Não, eu não estou deixando as linhas tortas do devanear para seguir a linha reta das fórmulas prontas. Esse texto não é um conselho, tampouco um manual. É mais como aquela reflexão que você joga no ar, que fica maquinando na sua cabeça e você tem que contar para os amigos no bar.
Tipo quando você descobre uma nova fórmula para matar baratas ou espantar pernilongos, e sabe que nem todos vão fazer, ou que não daria certo para todo lugar, mas, ainda assim, na sua empolgação juvenil, resolve soltar seus espasmos de percepção por aí. É, como quase tudo, um tanto quanto singular, mas nem por isso deixa de ter um pouco de comum.
É que, como tudo e muito de muito bom, as provocações se espalharam por aí, e os provocadores, agora com a ferramenta fantástica de manter o anonimato para reforçar sua natureza covarde, estão disseminando seus veneninhos indolentes com uma amplitude cada vez maior.
Mas, que não nos confundamos, provocadores não são críticos. Há quilômetros, para não dizer anos luz – porque eu até gosto de exageros para variar – de diferença entre um crítico e um provocador, ou entre uma crítica e uma provocação.
Uma crítica se direciona a algo, porque o crítico foi capaz de adentrar neste algo, geralmente um trabalho, uma ideia, uma produção qualquer planejada ou materializada, e diante da sua visão, constrói um ponto de vista, que pode ser positivo ou não, embora hoje tanto associemos a crítica à depreciação. Não é bem por aí…
Já a provocação, ela tenta tomar uma coisa como desculpa, seja um comportamento, um trabalho, uma forma de pensamento, enfim, uma produção de qualquer natureza, mas direciona uma ofensa à pessoa que realizou ou manifestou esse “algo”.
Então, a crítica parte de algo, fala de algo e se direciona a algo, apenas indiretamente referindo-se ao alguém que produziu ou manifestou esse “algo”. A provocação atropela o “algo” e o usa como desculpa para se direcionar a alguém de forma ofensiva.
Estou sendo didática a contragosto, tão somente porque, honestamente, eu adoro a crítica e não quero ser mal interpretada. Mas a provocação, infelizmente para ela e seus adeptos, não conta com meu precioso afeto (#sarcasmo). Nem os bons, nem os maus. E está justamente aí essa iluminação que me passou hoje pela cabeça – quando eu sentia um pequeníssimo incômodo, como um infeliz que tivesse pisado descalço em uma barata -, diante de uma provocação anônima e incoerente, daquele tipo que qualquer um de nós, quando magoados, podemos ter o infortúnio de fazer depois de uma noite de bebedeira. Bom, faz parte… a autocrítica.
Assim como pisar em uma barata, fica o nojinho, fica o asco, por algum tempo, talvez, no caso da barata, até por alguns dias, mas logo se esquece disso. Não muda muito nossa vida, pode até nos ajudara aprender a pisar com mais cuidado, ou prestar bastante atenção em onde é “seguro” pisar descalço ou não. Lidar com a provocação é mais ou menos por aí.

→ Material das tarefas:
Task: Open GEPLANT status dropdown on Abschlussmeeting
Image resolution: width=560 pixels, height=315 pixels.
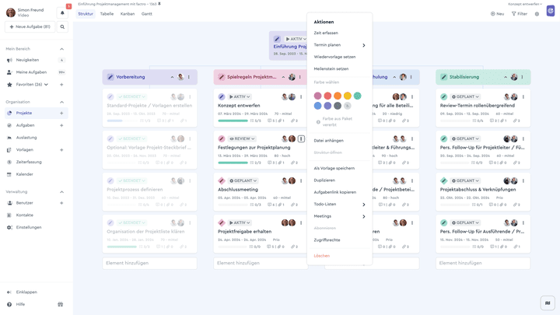Action: (x=243, y=180)
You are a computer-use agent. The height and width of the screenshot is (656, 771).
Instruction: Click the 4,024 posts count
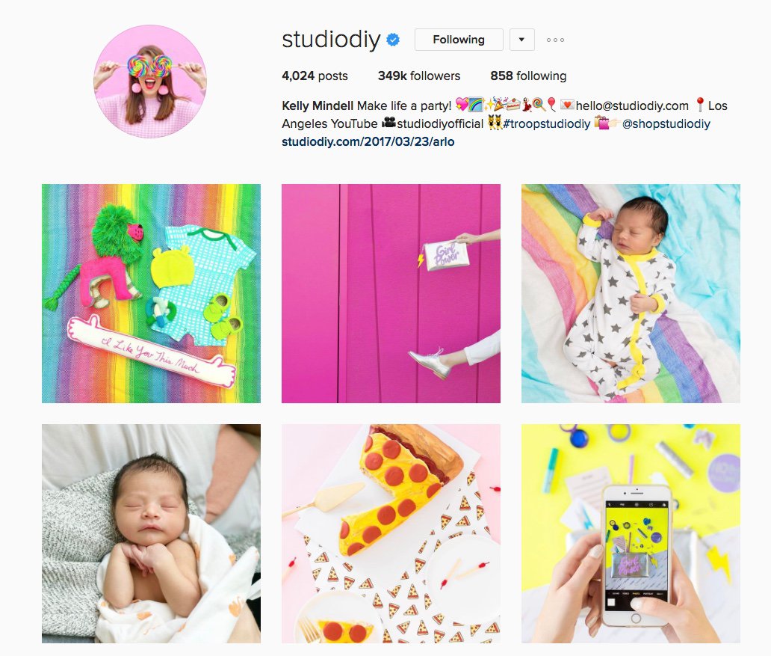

→ Tarefas:
1 > Copie o trecho do texto sobre crítica e provocação que vai de "Mas, que não" até "e uma provocação.", inclusive.
2 > Liste todas as linhas dos registros que contêm a palavra "width".
O texto e os registros não têm relação entre si.

→ Resultados esperados:
1 >
Mas, que não nos confundamos, provocadores não são críticos. Há quilômetros, para não dizer anos luz – porque eu até gosto de exageros para variar – de diferença entre um crítico e um provocador, ou entre uma crítica e uma provocação.

2 >
Image resolution: width=560 pixels, height=315 pixels.
You are a computer-use agent. The height and width of the screenshot is (656, 771).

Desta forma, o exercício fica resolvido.